Of course the required computing technology for a sapient AI would mean said AI would be able to grow just like a human, so obviously current computer systems couldn't accomplish it.

But once an AI reaches sapient intelligence, that AI is a person, as far as I'm concerned, just as any other sapient being would be, whether it's a human or some sort of alien life form or something artificial.
Antilon
15-08-2008, 03:43
For me, I would accept any sentient entity (biological or otherwise) as an equal. As a human being, who am I to decide any less or more?
Ascelonia
15-08-2008, 03:57
Suppose that a in the future mankind has mastered space travel and has found many barren lifeless worlds that are rich in minerals. By now humankind would have already secured many resource nodes so as an experiment they create AI robots that are designed to take in and refine minerals and use them to repair damage and create other robots of their likeness. As mankind watched from a distance these AI begin to construct a civilization. A decade later however mankind discovers a chilling truth, they too were engineered and designed by aliens who were doing a similar experiment only instead of with machinery their experiment was done with bio-engineering (obviously).

So after taking that into consideration does that make the AIs like people? And if the above were true how would it effect your views?

Discuss.


Only if AIs can love.

Sure thinking is cool, but can they love?
Ascelonia
15-08-2008, 03:58
For me, I would accept any sentient entity (biological or otherwise) as an equal. As a human being, who am I to decide any less or more?

As a human, every thing is lesser. Seriously, this isn't racism/bigotry against other species. This is simple logic. We can mate with people of other "races"/skin colors, but we cannot mate with other animals or aliens (if we could with their approval, I would approve of that entity).
Antilon
15-08-2008, 04:24
Only if AIs can love.

Sure thinking is cool, but can they love?

I agree with how the Matrix defined "love."
Neo: Is that what you're doing here?
Kamala: Rama, please
Rama-Kandra: I do not want to be cruel, Kamala. He may never see another face for the rest of his life.
Neo: I'm sorry. You don't have to answer that question.
Rama-Kandra: No. I don't mind. The answer is simple. I love my daughter very much. I find her to be the most beautiful thing I've ever seen. But where we are from, that is not enough. Every program that is created must have a purpose; if it does not, it is deleted. I went to the Frenchman to save my daughter. You do not understand.
Neo: I just have never...
Rama-Kandra: ...heard a program speak of love?
Neo: It's a... human emotion.
Rama-Kandra: No, it is a word. What matters is the connection the word implies. I see that you are in love.
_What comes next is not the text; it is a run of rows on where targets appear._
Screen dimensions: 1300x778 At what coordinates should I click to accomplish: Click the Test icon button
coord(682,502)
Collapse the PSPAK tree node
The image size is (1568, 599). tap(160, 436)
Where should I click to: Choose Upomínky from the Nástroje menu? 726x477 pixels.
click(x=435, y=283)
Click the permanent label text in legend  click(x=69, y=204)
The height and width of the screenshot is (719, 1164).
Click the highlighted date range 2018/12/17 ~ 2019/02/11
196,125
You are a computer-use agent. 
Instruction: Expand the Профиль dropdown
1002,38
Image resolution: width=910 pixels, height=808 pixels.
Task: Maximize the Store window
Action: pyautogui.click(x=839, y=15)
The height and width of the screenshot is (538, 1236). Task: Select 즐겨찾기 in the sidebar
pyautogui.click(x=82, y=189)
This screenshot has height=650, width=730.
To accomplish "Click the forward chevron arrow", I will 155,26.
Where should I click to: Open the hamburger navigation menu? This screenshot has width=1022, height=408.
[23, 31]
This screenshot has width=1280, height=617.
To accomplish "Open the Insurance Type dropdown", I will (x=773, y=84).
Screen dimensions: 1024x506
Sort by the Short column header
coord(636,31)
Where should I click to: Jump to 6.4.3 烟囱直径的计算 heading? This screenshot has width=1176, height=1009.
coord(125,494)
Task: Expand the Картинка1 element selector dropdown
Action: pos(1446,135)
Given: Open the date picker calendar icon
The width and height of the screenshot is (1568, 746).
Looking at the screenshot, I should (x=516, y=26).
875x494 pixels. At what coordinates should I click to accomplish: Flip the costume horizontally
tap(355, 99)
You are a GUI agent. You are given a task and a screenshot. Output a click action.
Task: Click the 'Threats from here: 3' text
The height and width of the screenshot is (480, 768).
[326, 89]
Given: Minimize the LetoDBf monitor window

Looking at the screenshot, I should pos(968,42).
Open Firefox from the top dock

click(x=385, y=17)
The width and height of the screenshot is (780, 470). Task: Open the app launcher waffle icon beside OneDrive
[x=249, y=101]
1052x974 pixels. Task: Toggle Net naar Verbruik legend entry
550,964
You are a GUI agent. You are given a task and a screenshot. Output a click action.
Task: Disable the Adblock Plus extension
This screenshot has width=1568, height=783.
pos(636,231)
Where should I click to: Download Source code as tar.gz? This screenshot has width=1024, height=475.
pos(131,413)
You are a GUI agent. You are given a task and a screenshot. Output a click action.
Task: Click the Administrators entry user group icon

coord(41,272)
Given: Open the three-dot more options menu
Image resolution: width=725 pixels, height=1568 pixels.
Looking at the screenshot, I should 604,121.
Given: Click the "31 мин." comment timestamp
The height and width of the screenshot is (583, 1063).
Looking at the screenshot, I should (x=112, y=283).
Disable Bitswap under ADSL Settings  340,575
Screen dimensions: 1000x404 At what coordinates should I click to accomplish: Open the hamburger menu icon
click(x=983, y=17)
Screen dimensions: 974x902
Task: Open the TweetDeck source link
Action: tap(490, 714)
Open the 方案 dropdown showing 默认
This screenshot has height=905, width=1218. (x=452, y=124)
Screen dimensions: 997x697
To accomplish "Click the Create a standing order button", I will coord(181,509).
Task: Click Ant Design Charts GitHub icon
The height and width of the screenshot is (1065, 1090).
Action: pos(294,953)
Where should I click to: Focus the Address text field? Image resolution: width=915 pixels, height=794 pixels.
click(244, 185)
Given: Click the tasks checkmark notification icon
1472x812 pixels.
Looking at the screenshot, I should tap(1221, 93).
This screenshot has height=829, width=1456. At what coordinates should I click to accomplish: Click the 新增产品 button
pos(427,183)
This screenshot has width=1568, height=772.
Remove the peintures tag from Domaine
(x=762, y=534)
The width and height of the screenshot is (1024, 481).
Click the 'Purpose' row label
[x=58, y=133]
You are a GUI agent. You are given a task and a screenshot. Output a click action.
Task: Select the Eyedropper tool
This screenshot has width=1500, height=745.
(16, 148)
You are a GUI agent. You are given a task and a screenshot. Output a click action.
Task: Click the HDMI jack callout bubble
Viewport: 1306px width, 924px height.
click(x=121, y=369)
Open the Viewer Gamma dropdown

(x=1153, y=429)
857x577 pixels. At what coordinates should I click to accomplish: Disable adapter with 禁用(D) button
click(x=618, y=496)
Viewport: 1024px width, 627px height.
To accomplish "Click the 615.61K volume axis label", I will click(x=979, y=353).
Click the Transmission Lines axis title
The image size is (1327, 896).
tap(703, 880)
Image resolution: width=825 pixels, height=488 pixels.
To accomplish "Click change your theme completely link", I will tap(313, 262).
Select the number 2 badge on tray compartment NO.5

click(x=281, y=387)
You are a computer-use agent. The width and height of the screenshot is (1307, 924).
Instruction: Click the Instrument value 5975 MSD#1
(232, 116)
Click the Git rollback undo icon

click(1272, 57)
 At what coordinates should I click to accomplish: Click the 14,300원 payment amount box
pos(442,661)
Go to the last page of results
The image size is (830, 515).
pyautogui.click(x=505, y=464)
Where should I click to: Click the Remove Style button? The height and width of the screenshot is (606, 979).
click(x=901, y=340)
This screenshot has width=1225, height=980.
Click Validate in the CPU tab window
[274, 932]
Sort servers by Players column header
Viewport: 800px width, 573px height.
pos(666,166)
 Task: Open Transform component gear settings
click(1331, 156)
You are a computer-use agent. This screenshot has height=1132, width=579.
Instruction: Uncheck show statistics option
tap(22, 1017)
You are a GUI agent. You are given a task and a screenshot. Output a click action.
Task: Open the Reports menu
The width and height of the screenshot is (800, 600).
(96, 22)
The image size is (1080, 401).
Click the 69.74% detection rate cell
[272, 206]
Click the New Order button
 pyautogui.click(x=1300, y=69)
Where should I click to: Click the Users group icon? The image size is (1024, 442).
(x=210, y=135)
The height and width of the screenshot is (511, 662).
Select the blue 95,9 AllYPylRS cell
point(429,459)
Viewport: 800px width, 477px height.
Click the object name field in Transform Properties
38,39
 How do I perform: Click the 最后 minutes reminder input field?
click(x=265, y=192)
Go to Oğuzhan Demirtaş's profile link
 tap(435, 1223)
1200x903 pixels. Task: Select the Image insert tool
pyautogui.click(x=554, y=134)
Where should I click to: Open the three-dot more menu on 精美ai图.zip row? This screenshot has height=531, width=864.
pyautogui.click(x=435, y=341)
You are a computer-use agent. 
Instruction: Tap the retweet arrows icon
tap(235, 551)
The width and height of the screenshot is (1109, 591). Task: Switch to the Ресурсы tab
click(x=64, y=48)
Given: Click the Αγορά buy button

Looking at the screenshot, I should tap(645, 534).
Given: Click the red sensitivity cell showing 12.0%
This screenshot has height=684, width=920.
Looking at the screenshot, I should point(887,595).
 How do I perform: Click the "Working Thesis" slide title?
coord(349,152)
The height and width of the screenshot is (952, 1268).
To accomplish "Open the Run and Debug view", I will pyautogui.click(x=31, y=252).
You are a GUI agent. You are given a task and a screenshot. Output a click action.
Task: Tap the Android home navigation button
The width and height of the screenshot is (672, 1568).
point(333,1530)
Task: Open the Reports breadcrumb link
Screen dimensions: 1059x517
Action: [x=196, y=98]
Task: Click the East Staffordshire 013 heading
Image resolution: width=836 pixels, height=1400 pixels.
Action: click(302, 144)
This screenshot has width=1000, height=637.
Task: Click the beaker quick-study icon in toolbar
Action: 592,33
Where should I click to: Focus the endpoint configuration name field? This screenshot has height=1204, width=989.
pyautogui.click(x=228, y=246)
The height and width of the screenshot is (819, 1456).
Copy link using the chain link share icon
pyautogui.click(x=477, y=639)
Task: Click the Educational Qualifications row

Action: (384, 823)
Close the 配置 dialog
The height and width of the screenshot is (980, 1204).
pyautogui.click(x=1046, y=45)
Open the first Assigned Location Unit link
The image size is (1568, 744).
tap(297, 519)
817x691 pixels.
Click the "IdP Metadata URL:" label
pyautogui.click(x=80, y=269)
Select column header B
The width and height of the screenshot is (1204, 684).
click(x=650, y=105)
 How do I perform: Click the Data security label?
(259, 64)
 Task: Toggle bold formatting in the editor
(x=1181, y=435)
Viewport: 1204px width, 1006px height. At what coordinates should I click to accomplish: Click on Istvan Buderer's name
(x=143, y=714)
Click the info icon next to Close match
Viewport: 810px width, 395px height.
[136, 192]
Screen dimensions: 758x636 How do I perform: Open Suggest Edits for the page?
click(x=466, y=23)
Can you tell me what you would give to hold on to that connection?
Neo: Anything.
Rama-Kandra: Then perhaps the reason you're here is not so different from the reason I'm here.
Cameroi
15-08-2008, 09:19
civilization is a myth, but the abscence of the dominance of aggressiveness is a really good idea, at ANY "tec level".

as for the other thing; an awairness is an awairness, whatever artifact, or life form it may happen to occupy, or even whether it occupies any sort of physical form or object at all.
Sleepy Bugs
15-08-2008, 10:14
I liked Stanislaw Lem's take in The Invincible, where "AI" devolves to the most rudimental system possible in this universe of Tooth and Claw we inhabit.

My Little Pony universes will probably turn out dif'rently.
Vydro
15-08-2008, 11:08
As long as the AI doesn't become self-aware and take over.

Because then we have to wait for a suitable martyr before we can launch the holy Jihad to destroy all machines made in the likeness of the human mind, and that might take a thousand years!
South Lizasauria
16-08-2008, 07:19
As long as the AI doesn't become self-aware and take over.

Because then we have to wait for a suitable martyr before we can launch the holy Jihad to destroy all machines made in the likeness of the human mind, and that might take a thousand years!

But in the hypothetical situation they were self aware upon activation. How can anyone be sentient yet not self aware?